-- Available data follows --
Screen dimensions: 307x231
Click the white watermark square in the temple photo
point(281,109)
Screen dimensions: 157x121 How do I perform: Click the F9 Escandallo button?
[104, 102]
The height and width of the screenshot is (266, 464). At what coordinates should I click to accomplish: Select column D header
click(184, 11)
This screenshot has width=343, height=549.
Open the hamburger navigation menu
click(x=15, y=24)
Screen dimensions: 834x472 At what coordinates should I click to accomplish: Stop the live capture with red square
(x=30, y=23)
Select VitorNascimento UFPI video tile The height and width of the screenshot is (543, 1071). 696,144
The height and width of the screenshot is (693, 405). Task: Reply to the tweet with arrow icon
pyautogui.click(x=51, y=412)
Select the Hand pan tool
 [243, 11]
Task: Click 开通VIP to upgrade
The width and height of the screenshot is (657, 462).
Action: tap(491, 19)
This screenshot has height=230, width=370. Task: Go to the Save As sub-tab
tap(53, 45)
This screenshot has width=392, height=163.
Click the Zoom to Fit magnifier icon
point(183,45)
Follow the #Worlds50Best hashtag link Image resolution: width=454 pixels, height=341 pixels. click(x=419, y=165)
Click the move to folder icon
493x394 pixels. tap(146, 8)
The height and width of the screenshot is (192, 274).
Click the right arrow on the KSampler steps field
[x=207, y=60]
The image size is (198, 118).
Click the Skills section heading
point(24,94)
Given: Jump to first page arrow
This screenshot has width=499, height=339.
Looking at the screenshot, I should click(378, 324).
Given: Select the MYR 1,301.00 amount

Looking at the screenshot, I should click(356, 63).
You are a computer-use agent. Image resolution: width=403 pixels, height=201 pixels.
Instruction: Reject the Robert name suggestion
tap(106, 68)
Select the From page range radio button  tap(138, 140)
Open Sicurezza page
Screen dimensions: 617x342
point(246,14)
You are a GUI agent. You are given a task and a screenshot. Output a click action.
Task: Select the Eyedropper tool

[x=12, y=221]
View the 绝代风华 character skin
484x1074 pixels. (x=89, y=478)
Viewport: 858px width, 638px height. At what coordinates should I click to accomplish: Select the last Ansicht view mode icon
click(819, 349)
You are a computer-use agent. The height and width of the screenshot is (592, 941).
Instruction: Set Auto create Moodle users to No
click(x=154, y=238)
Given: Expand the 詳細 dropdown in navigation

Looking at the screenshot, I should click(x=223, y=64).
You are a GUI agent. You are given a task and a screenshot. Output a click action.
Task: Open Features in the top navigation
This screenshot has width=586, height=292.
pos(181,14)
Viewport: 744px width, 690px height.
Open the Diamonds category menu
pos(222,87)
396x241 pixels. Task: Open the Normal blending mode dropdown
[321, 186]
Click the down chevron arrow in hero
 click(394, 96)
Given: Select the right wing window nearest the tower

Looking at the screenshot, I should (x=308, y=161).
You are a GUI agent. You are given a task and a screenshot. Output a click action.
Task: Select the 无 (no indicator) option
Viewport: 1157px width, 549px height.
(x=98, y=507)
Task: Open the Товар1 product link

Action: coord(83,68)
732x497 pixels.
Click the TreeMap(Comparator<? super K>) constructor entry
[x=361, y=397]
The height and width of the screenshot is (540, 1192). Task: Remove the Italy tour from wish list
-- Available data concluded --
What you need to do:
None of the records may be omitted; each is to be printed exactly.

Solution to the exercise:
Screen dimensions: 307x231
Click the white watermark square in the temple photo
point(281,109)
Screen dimensions: 157x121 How do I perform: Click the F9 Escandallo button?
[104, 102]
The height and width of the screenshot is (266, 464). At what coordinates should I click to accomplish: Select column D header
click(184, 11)
This screenshot has width=343, height=549.
Open the hamburger navigation menu
click(x=15, y=24)
Screen dimensions: 834x472 At what coordinates should I click to accomplish: Stop the live capture with red square
(x=30, y=23)
Select VitorNascimento UFPI video tile The height and width of the screenshot is (543, 1071). 696,144
The height and width of the screenshot is (693, 405). Task: Reply to the tweet with arrow icon
pyautogui.click(x=51, y=412)
Select the Hand pan tool
 [243, 11]
Task: Click 开通VIP to upgrade
The width and height of the screenshot is (657, 462).
Action: tap(491, 19)
This screenshot has height=230, width=370. Task: Go to the Save As sub-tab
tap(53, 45)
This screenshot has width=392, height=163.
Click the Zoom to Fit magnifier icon
point(183,45)
Follow the #Worlds50Best hashtag link Image resolution: width=454 pixels, height=341 pixels. click(x=419, y=165)
Click the move to folder icon
493x394 pixels. tap(146, 8)
The height and width of the screenshot is (192, 274).
Click the right arrow on the KSampler steps field
[x=207, y=60]
The image size is (198, 118).
Click the Skills section heading
point(24,94)
Given: Jump to first page arrow
This screenshot has width=499, height=339.
Looking at the screenshot, I should click(378, 324).
Given: Select the MYR 1,301.00 amount

Looking at the screenshot, I should click(356, 63).
You are a computer-use agent. Image resolution: width=403 pixels, height=201 pixels.
Instruction: Reject the Robert name suggestion
tap(106, 68)
Select the From page range radio button  tap(138, 140)
Open Sicurezza page
Screen dimensions: 617x342
point(246,14)
You are a GUI agent. You are given a task and a screenshot. Output a click action.
Task: Select the Eyedropper tool

[x=12, y=221]
View the 绝代风华 character skin
484x1074 pixels. (x=89, y=478)
Viewport: 858px width, 638px height. At what coordinates should I click to accomplish: Select the last Ansicht view mode icon
click(819, 349)
You are a computer-use agent. The height and width of the screenshot is (592, 941).
Instruction: Set Auto create Moodle users to No
click(x=154, y=238)
Given: Expand the 詳細 dropdown in navigation

Looking at the screenshot, I should click(x=223, y=64).
You are a GUI agent. You are given a task and a screenshot. Output a click action.
Task: Open Features in the top navigation
This screenshot has width=586, height=292.
pos(181,14)
Viewport: 744px width, 690px height.
Open the Diamonds category menu
pos(222,87)
396x241 pixels. Task: Open the Normal blending mode dropdown
[321, 186]
Click the down chevron arrow in hero
 click(394, 96)
Given: Select the right wing window nearest the tower

Looking at the screenshot, I should (x=308, y=161).
You are a GUI agent. You are given a task and a screenshot. Output a click action.
Task: Select the 无 (no indicator) option
Viewport: 1157px width, 549px height.
(x=98, y=507)
Task: Open the Товар1 product link

Action: coord(83,68)
732x497 pixels.
Click the TreeMap(Comparator<? super K>) constructor entry
[x=361, y=397]
The height and width of the screenshot is (540, 1192). Task: Remove the Italy tour from wish list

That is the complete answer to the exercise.